:: Work request ::
Set down exactly the lines of the records from the top to the line containing "Viewport: 795px width, 595px height."; include both.

★ ★ ★ ★

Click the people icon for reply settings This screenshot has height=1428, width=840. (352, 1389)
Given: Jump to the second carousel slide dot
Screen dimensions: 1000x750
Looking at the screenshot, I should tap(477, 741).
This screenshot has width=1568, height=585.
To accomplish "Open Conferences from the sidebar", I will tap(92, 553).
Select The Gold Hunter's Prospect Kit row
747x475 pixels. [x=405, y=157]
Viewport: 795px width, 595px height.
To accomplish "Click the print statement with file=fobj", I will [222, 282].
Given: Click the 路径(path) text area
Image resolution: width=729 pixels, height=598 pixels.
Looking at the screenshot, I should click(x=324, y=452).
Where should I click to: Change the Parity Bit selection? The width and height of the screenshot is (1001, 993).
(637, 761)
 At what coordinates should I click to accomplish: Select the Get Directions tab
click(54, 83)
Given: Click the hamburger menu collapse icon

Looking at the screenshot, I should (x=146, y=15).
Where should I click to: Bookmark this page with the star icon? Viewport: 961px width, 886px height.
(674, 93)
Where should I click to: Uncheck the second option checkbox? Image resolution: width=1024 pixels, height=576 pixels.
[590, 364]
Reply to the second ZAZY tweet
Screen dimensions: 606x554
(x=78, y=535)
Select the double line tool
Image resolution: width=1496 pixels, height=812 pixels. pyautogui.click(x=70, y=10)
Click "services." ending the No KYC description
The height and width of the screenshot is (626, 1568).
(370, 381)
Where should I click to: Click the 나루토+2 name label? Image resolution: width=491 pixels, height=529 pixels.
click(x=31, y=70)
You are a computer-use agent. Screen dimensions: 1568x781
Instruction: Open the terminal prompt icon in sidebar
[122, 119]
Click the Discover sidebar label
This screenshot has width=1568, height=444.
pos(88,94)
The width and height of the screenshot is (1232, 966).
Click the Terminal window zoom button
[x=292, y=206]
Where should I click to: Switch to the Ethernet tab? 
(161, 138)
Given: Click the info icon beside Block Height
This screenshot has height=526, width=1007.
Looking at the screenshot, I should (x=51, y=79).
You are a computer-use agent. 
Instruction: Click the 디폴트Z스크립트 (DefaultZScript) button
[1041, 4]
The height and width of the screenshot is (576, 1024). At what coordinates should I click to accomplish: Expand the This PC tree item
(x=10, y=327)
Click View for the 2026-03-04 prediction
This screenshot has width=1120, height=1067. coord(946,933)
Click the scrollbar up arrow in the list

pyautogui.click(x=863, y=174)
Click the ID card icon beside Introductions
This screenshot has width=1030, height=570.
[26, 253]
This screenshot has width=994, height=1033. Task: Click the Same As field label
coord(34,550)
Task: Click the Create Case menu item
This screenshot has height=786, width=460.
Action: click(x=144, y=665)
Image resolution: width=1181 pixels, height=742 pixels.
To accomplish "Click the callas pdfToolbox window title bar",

★ ★ ★ ★

:: Exercise answer ::
Click the people icon for reply settings This screenshot has height=1428, width=840. (352, 1389)
Given: Jump to the second carousel slide dot
Screen dimensions: 1000x750
Looking at the screenshot, I should tap(477, 741).
This screenshot has width=1568, height=585.
To accomplish "Open Conferences from the sidebar", I will tap(92, 553).
Select The Gold Hunter's Prospect Kit row
747x475 pixels. [x=405, y=157]
Viewport: 795px width, 595px height.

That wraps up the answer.